INFORMATION PROVIDED:

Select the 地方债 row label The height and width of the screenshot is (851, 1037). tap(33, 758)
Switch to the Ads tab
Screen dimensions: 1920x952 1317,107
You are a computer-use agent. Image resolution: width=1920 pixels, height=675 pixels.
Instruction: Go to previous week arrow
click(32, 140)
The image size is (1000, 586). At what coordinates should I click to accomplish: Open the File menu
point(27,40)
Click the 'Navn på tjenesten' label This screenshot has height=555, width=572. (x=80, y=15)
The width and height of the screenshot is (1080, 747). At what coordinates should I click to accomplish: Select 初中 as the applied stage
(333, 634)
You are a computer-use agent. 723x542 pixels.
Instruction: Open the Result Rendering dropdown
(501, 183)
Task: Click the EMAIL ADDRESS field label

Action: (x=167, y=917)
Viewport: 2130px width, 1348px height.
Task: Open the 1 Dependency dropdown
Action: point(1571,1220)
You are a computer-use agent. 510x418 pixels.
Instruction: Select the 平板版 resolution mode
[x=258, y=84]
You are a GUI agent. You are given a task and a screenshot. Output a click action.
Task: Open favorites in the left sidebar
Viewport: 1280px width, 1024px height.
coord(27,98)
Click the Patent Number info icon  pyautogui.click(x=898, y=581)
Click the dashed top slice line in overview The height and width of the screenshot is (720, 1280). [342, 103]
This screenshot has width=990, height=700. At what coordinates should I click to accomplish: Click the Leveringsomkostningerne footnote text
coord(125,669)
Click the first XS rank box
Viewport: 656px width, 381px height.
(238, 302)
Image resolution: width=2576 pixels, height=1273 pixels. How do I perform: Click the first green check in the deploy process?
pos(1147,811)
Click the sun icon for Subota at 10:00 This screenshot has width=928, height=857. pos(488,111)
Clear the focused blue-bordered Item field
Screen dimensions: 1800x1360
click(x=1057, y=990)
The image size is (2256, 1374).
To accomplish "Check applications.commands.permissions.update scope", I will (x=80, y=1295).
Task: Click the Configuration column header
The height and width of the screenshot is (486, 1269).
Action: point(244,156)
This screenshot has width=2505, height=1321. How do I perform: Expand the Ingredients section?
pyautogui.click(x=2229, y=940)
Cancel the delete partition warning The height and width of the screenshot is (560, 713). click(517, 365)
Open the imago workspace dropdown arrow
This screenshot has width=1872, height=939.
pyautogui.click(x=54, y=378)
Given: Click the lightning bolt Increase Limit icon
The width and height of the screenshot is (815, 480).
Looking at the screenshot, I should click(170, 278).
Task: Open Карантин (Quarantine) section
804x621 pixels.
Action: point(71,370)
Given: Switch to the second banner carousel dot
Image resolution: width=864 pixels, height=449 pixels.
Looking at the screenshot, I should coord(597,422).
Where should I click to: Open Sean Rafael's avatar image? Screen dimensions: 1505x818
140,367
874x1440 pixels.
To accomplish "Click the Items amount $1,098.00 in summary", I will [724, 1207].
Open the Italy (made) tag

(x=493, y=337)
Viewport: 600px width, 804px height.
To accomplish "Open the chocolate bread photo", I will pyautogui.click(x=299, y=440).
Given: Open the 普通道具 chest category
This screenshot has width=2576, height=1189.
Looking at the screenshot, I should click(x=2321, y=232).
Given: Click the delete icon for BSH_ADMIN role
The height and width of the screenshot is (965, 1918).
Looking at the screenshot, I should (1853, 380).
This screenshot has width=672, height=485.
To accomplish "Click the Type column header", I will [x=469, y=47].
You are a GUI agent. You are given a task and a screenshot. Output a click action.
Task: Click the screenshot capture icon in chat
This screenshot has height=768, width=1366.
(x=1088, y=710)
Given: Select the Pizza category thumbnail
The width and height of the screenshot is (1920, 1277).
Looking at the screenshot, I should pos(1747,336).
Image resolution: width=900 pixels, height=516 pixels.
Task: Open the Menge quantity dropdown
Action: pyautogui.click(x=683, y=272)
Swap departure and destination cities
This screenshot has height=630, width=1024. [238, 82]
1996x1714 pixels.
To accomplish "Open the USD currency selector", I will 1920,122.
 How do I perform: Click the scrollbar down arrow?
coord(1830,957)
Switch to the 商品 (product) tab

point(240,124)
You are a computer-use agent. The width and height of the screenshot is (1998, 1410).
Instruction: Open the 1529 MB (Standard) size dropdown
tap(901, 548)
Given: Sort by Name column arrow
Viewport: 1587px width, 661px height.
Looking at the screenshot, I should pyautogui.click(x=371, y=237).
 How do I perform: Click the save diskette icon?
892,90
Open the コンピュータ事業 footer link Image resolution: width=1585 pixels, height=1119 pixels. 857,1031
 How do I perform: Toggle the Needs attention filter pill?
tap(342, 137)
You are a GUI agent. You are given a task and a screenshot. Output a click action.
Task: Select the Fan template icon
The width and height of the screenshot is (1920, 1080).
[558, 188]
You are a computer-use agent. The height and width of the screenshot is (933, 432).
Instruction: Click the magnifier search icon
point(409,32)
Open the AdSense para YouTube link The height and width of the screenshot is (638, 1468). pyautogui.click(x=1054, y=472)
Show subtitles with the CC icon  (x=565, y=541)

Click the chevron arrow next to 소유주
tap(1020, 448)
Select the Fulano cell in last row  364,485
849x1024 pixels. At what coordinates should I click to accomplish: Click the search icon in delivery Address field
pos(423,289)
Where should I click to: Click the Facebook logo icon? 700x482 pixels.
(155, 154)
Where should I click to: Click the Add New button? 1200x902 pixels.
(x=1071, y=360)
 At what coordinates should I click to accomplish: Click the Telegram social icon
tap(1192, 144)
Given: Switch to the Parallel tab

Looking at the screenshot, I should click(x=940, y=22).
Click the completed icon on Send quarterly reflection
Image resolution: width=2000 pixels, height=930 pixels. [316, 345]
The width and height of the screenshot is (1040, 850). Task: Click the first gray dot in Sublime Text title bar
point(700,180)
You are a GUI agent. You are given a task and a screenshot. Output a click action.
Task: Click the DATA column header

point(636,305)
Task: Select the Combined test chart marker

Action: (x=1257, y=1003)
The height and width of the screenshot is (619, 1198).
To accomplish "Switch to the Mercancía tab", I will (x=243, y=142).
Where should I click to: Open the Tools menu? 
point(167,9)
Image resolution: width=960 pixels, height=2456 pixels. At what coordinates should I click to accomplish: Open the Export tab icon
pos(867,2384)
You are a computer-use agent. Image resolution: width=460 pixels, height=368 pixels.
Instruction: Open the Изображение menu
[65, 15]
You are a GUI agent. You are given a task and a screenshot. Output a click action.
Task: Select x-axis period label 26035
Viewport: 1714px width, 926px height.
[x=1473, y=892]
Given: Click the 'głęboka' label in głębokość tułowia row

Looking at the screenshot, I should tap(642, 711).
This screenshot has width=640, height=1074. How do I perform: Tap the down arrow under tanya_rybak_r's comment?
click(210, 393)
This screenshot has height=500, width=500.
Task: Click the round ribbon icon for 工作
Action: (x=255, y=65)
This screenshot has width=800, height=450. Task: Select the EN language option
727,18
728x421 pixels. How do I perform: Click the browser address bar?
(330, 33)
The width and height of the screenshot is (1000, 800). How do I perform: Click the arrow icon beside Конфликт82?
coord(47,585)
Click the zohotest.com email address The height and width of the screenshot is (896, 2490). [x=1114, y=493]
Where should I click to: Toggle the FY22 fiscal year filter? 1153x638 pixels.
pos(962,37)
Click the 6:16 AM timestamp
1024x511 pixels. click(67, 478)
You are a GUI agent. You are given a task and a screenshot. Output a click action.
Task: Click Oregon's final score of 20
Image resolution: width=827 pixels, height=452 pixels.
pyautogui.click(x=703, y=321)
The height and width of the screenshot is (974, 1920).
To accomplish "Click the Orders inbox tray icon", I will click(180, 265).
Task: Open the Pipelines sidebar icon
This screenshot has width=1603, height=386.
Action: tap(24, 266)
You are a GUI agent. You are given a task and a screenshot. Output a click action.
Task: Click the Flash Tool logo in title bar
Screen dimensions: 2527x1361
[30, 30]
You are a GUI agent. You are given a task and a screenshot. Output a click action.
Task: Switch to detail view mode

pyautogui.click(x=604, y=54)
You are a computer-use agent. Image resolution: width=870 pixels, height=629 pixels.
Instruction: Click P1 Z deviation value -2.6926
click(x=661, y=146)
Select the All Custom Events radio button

DIRECTIONS: Copy out the rows from the line containing "Given: Open the 普通道具 chest category" through the line containing "Looking at the screenshot, I should click(x=2321, y=232).", swapping "chest" for "storage" and keeping everything else the same.

RESPONSE TO THIS TASK:
Given: Open the 普通道具 storage category
This screenshot has width=2576, height=1189.
Looking at the screenshot, I should click(x=2321, y=232).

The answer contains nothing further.